Our first step is to attach the mini-filter to the main volume, attempt to open a file with one of its tags, and see how it gets parsed in the POST_CREATE callback. Unfortunately, when debugging this driver, I was unable to invoke this callback at all — even when the driver was correctly attached to the volume.
For the POST_CREATE function to execute, a mini-filter must return either FLT_PREOP_SUCCESS_WITH_CALLBACK or FLT_PREOP_SYNCHRONIZE in its PRE_CREATE function. It seems that some conditions were not met, and the filter decided not to continue handling the request after first inspecting it.
Following a swift look at the PRE function, we discovered the function containing those conditions, called WcUnionsExistsForInstance:
The function fails, which results in the FLT_PREOP_SUCCESS_NO_CALLBACK callback status being returned, causing the filter manager to ignore this driver’s POST_CREATE callback.
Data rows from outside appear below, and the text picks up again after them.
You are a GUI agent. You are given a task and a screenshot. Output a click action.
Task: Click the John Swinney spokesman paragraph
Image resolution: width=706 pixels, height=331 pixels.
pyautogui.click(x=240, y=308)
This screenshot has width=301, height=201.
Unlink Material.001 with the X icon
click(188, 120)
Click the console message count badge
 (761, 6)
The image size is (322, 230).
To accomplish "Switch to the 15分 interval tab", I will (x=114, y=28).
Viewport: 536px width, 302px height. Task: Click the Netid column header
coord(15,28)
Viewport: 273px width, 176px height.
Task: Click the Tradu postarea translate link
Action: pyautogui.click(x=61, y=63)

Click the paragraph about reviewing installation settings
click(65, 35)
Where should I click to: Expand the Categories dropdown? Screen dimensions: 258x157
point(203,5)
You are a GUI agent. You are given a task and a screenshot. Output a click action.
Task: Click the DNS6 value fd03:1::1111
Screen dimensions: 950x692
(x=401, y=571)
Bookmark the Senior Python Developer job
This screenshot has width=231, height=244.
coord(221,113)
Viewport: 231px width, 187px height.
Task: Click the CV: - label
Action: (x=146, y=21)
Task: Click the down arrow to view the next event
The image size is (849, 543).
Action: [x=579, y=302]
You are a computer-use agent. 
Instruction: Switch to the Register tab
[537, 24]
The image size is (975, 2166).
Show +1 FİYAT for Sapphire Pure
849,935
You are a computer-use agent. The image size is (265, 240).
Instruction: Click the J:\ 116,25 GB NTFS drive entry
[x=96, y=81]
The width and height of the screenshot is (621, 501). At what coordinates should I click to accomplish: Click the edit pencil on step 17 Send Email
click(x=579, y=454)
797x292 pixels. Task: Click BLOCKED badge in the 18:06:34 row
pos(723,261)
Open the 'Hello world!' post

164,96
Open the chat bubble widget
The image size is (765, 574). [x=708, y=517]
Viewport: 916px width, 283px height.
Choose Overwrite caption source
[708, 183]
Stepping inside, we see two requirements that need to be met. The function checks whether the current thread is associated with the “host silo,” which is equivalent to the host OS. In other words, the driver checks if the current thread is executing in a server silo and will exit otherwise.
Simply executing inside a server silo is not enough, because the second requirement is whether this silo has a union context registered in the driver’s internal collections (notice how the check is performed on the file object and not the current thread itself; this behavior is explained in this article):
Context management is another feature provided by the filter manager. A mini-filter can create custom-defined data, known as union contexts, and link it to objects like files, instances, and silos using the Flt API.
To recap, for this driver to handle our CreateFile request, we need to achieve the following:
- Create a silo and insert our process into it.
- Inform the driver that our silo is representing a container so it will create a union context and refer to it accordingly.
Registering a Container
The first requirement is pretty straightforward. We need to create a job using CreateJobObjectW, convert it to a silo using SetInformationJobObject with the JobObjectCreateSilo class, and assign our current process to it using AssignProcessToJobObject.
The second one is a bit trickier. Communication with mini-filters is done via the FltSendMessage function, which sends the driver a custom data structure from its user-mode clients. Conveniently, the wcifs driver offers several functions to its client and one of them is an option called SetUnion. (MessageCode = 0), which registers a container.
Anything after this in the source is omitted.